■ To do ■
Check each line of the entries for "will" and report the ones that have it.

Collected data entries
▽
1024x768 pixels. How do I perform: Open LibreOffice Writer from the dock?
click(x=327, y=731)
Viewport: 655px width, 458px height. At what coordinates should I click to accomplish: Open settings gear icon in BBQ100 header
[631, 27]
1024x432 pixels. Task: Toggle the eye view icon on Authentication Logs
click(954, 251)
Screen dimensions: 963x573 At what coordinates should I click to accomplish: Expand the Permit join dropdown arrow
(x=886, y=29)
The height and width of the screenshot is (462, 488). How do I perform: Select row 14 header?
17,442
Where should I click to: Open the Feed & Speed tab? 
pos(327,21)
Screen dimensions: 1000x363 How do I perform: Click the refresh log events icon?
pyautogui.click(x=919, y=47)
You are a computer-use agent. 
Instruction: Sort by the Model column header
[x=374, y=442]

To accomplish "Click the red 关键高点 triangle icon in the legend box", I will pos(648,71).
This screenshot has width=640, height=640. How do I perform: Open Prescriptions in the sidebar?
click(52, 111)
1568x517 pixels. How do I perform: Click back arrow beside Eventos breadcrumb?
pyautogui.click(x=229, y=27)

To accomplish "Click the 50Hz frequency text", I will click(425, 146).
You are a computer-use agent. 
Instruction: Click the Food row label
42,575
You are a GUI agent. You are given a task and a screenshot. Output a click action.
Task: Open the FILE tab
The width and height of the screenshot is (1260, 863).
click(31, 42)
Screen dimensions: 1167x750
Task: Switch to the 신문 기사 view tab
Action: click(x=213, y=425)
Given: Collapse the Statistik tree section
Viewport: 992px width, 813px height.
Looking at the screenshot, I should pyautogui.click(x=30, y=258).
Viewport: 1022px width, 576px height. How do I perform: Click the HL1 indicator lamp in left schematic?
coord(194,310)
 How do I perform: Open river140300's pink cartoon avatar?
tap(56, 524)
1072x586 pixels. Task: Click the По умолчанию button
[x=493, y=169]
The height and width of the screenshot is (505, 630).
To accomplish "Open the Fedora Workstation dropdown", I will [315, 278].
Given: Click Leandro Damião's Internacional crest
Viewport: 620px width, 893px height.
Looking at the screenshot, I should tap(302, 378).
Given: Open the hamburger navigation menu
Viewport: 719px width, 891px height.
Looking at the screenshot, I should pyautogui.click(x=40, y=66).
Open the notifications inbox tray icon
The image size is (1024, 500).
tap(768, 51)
△
■ Result of this exercise ■
To accomplish "Click the red 关键高点 triangle icon in the legend box", I will pos(648,71).
To accomplish "Click the 50Hz frequency text", I will click(425, 146).
To accomplish "Open the Fedora Workstation dropdown", I will [315, 278].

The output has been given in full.